[ expat-Bugs-514281 ] french accents errors?

Mon Apr 15 20:07:02 2002

Bugs item #514281, was opened at 2002-02-07 09:45
You can respond by visiting: 
http://sourceforge.net/tracker/?func=detail&atid=110127&aid=514281&group_id=10127

Category: None
Group: Not a Bug
Status: Open
Resolution: None
Priority: 5
Submitted By: Vincent Fortier (fortierv)
Assigned to: Nobody/Anonymous (nobody)
Summary: french accents errors?

Initial Comment:
I'm having errors with french accents in iso-8859-1 and utf-8 format 
only at a specific place..

Exemple:
<CLIENT>

<COMPAGNIE>Ville Charlesbourg</COMPAGNIE>
   <CONTACT>

<NOM>Martin Labbé</NOM>
      <COMM 
Type='Phone'>(xxx)xxx</COMM>
   </CONTACT>
</CLIENT>

It 
always stops at <NOM>Martin Labbé</NOM> .. If I either change "é" 
for an "e" it works.. if I simply add 2 chars after the "é" like: 
<NOM>Martin LabbéXX</NOM> it still works...  But it always stops 
when it finishes with "é" or "éX"....

I've tried a few patches.. 
one for expat.h and xmlparse.c wich was unicode changes (#476931, 
#464837).. and another one wich was about xmltok.c (#477667)... 
but with no success..  I always get the error message "mismatched tag 
at line xx"...

I have a lot of "éèàçêÈ" everywhere.. but it seems 
to only stop when it's placed right at the end of a tag..

Anybody 
can help me out?

- vin

----------------------------------------------------------------------

>Comment By: Fred L. Drake, Jr. (fdrake)
Date: 2002-04-15 23:06

Message:
Logged In: YES 
user_id=3066

Confirmed, mostly.  With the current CVS, I can't seem to
get things to work by adding "XX" before the tag.  I'm also
seeing a different error: "not well-formed (invalid token)".

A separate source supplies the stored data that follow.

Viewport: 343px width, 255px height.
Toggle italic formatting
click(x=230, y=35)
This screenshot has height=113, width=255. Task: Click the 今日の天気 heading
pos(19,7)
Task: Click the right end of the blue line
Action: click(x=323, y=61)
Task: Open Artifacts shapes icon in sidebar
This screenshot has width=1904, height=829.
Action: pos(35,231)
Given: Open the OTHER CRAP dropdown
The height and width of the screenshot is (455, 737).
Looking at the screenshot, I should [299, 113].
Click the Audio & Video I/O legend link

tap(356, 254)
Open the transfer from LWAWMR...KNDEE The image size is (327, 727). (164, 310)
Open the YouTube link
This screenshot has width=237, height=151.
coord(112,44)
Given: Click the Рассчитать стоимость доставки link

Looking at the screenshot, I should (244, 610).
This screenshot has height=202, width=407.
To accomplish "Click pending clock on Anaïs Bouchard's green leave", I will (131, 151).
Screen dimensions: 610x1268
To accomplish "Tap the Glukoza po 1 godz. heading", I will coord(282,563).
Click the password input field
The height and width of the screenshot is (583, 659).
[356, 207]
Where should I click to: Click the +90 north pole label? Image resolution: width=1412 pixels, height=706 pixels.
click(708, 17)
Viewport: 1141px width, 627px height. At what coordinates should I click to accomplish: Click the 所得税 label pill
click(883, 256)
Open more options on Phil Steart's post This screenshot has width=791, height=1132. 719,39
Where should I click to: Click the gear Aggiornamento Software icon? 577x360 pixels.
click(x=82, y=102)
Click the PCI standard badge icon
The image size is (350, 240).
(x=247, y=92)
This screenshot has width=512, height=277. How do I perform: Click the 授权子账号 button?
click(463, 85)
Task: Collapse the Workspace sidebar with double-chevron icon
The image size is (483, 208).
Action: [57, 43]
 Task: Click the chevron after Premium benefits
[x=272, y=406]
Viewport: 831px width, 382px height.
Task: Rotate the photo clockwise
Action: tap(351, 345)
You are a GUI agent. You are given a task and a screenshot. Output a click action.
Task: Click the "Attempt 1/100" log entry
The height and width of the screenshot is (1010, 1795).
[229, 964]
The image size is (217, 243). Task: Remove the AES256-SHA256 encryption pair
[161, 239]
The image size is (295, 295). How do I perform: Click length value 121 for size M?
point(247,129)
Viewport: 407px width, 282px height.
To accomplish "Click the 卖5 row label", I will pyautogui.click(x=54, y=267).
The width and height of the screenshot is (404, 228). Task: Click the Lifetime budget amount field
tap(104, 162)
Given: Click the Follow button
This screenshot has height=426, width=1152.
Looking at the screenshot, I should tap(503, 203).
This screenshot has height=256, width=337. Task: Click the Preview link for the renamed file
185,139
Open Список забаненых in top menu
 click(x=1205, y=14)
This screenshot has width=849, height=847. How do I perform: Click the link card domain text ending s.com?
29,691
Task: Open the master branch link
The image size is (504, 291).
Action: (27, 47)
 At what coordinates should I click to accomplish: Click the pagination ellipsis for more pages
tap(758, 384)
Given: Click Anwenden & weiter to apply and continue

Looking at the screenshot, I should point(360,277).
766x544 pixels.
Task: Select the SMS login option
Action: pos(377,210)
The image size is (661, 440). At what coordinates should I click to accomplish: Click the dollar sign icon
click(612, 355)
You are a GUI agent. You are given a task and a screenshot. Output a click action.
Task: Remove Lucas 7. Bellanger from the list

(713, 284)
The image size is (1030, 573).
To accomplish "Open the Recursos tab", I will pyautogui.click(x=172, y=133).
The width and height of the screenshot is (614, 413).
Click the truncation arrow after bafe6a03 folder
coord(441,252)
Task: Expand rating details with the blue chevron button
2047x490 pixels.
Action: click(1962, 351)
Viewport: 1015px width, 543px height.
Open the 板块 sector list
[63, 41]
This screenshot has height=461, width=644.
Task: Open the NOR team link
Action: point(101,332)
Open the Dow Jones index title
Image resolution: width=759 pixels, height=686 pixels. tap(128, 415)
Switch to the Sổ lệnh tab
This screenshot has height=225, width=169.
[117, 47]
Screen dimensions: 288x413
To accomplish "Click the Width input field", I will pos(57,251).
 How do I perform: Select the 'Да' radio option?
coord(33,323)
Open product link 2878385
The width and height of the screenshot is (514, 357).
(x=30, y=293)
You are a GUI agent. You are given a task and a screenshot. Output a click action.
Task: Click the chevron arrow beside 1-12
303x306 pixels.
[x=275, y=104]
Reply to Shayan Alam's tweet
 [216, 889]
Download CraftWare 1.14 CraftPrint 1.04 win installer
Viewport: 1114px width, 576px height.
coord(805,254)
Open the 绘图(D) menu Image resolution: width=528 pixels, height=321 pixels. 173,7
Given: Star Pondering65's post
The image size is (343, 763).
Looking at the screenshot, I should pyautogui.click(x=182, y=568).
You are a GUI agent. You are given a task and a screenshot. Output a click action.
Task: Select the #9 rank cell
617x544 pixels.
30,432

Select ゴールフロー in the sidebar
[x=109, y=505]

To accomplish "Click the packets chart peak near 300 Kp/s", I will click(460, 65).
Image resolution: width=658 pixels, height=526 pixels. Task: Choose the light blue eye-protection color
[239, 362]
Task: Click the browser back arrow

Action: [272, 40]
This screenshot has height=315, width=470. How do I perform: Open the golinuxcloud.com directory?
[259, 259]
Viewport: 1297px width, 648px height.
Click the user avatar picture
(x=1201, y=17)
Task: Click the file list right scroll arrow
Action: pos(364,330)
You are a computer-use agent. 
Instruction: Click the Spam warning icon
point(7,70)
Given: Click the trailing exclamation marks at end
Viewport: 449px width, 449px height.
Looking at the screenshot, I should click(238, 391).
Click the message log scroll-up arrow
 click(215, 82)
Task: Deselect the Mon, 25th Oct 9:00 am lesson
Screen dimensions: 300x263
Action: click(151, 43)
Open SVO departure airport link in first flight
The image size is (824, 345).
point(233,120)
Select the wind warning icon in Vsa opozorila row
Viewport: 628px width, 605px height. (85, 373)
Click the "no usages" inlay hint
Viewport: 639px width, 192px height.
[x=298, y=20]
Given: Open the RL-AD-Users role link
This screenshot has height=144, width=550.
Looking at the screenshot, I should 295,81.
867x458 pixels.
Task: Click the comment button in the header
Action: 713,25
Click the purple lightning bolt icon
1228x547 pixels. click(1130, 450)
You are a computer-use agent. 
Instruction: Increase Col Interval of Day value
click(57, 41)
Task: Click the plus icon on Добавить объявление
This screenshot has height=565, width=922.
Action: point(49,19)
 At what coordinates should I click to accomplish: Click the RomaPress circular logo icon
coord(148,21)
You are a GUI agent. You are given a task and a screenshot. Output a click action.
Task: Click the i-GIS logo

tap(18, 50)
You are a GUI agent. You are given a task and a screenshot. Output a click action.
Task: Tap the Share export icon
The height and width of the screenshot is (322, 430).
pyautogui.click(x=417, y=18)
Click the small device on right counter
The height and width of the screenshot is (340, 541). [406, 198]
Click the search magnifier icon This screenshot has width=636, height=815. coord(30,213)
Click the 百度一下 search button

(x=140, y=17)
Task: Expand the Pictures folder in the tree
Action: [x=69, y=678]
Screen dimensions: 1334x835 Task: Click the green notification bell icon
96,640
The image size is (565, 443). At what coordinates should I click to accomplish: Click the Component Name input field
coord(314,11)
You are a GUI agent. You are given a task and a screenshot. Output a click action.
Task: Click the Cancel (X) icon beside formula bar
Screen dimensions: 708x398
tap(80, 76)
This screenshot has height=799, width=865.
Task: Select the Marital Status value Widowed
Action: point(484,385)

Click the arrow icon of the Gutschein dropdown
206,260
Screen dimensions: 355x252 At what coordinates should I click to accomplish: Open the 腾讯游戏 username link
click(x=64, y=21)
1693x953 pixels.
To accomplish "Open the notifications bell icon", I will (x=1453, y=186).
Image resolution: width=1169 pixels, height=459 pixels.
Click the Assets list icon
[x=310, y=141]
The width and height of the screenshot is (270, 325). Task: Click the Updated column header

I've attached a patch that adds tests to the test suite.

----------------------------------------------------------------------

Comment By: John Dawson (jdawson)
Date: 2002-03-26 16:54

Message:
Logged In: YES 
user_id=30450

I have encountered a similar problem where I work, doing 
German.  My code was in Perl, and used XML::Parser and 
XML::Parser::Expat, but I believe that Perl is not relevant 
to this issue.  I was using libexpat 1.95.1.

I got things to work by doing the following:

1)  Giving the input XML document an encoding type of iso-
8859-1.  This will keep libexpat from interpreting the 
Latin Extended characters (like the French accents) as part 
of a multi-byte UTF-8 sequence.  That's what the problem 
was; it interpreted the '<' character following the accent 
as the second byte of the same character.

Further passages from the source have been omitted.